TASK ITEM — Could you write out exactly, and only, the lines from the one containing "Image resolution: width=1024" through the last line of the data, leaving out all pictures?
=== Begin Enclosure ===
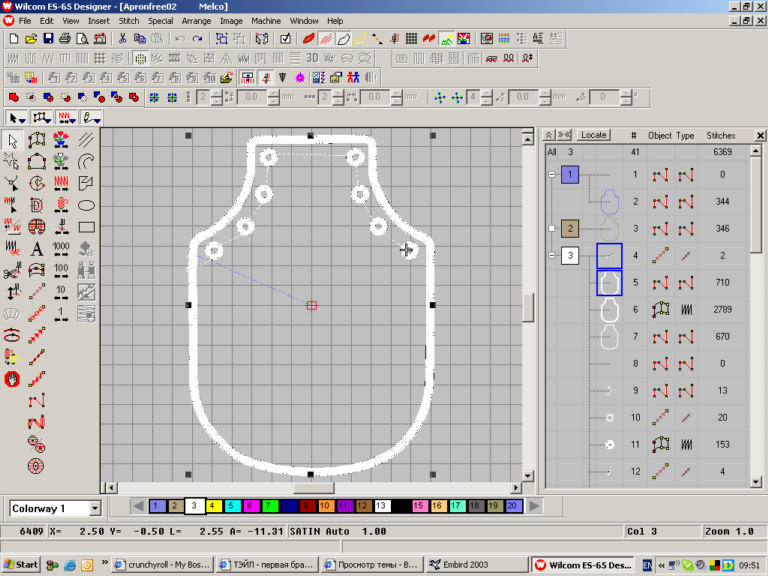
Task: Click the Print icon in toolbar
Action: (64, 39)
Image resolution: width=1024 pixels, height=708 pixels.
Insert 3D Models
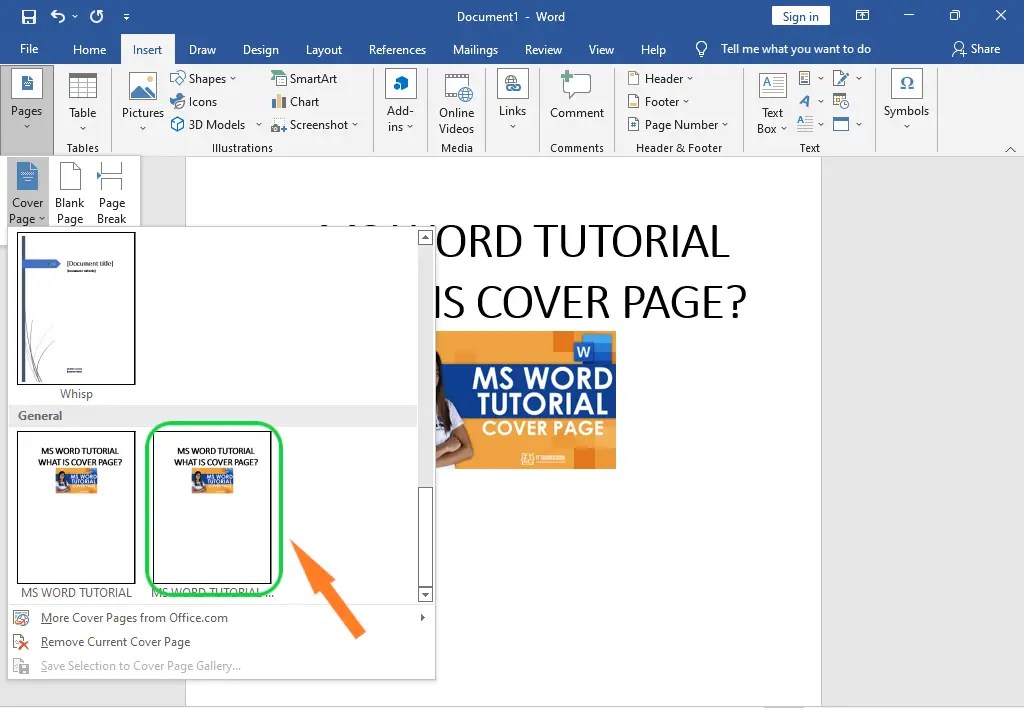click(210, 124)
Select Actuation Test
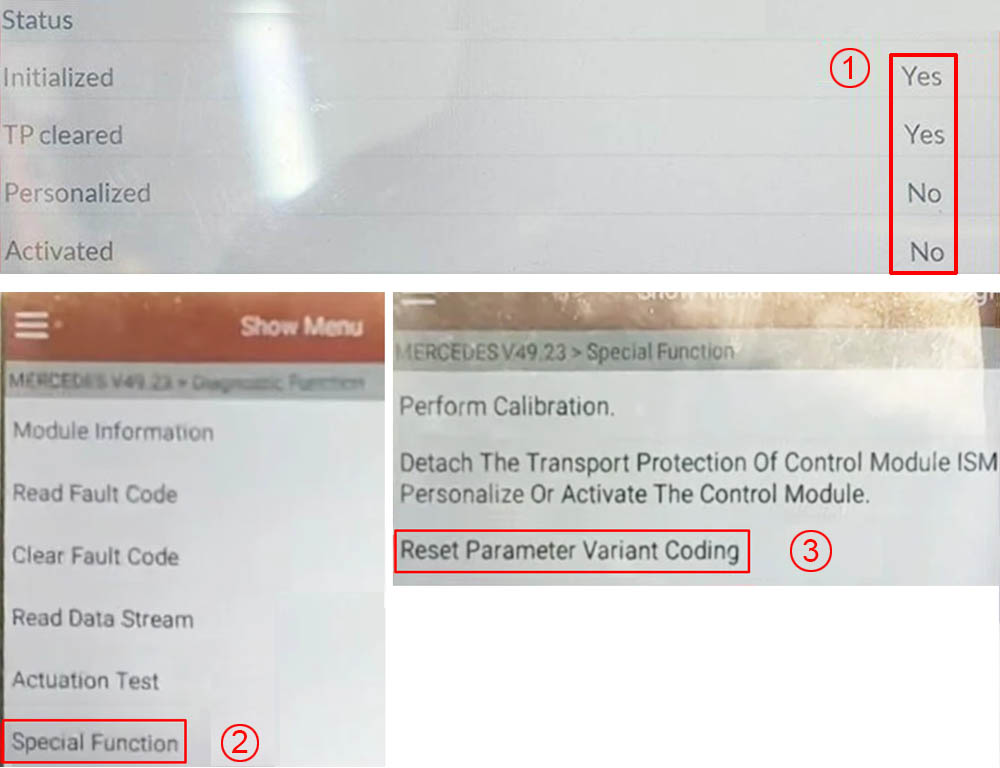 click(x=85, y=681)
=== End Enclosure ===
WRITTEN RESPONSE —
Image resolution: width=1024 pixels, height=708 pixels.
Insert 3D Models
click(210, 124)
Select Actuation Test
 click(x=85, y=681)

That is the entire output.